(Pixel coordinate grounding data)

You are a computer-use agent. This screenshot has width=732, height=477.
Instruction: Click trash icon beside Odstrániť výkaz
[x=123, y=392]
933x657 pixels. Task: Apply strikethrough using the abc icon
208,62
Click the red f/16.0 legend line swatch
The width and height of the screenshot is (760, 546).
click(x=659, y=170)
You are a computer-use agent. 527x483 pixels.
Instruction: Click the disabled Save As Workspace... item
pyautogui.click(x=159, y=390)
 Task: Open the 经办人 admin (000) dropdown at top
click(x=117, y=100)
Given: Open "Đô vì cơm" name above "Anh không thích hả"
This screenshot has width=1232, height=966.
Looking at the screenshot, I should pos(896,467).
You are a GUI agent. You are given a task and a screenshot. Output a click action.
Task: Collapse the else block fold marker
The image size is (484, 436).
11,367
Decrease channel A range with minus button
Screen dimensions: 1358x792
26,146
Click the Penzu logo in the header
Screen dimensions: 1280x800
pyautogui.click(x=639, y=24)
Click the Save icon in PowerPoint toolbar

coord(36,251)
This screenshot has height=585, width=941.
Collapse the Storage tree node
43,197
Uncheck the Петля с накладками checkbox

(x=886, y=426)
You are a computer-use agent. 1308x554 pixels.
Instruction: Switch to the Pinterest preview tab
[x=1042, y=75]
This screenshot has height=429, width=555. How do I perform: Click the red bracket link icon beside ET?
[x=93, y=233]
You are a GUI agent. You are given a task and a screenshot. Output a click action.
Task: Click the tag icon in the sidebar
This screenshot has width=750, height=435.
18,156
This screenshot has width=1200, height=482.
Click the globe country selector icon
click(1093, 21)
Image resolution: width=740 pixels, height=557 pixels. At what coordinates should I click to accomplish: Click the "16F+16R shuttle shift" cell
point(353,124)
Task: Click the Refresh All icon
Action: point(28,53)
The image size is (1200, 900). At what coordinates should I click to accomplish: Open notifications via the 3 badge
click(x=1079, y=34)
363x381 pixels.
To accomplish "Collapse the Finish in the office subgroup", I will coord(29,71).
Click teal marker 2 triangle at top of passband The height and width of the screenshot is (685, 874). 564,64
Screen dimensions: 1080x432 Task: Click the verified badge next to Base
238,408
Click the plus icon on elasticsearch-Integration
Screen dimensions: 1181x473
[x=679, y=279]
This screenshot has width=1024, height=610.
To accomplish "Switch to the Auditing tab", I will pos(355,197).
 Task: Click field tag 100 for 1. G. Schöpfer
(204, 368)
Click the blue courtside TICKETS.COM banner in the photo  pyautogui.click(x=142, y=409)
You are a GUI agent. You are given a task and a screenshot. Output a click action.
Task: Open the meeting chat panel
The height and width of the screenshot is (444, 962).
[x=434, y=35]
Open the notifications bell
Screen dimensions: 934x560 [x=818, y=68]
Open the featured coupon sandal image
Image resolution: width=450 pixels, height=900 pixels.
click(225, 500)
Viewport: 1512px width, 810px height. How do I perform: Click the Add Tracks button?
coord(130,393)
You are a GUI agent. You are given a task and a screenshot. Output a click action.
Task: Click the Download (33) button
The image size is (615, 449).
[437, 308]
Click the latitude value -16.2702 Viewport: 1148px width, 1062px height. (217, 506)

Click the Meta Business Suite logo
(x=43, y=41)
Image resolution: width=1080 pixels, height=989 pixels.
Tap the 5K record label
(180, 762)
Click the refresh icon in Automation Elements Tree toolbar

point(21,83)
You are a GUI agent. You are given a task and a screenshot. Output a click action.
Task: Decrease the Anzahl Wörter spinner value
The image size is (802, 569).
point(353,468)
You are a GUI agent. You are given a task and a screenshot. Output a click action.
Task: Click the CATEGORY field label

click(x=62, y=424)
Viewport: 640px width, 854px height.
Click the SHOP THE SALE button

Task: A single figure must be given: how many lines of the records above include the string "will".

Exercise output: 2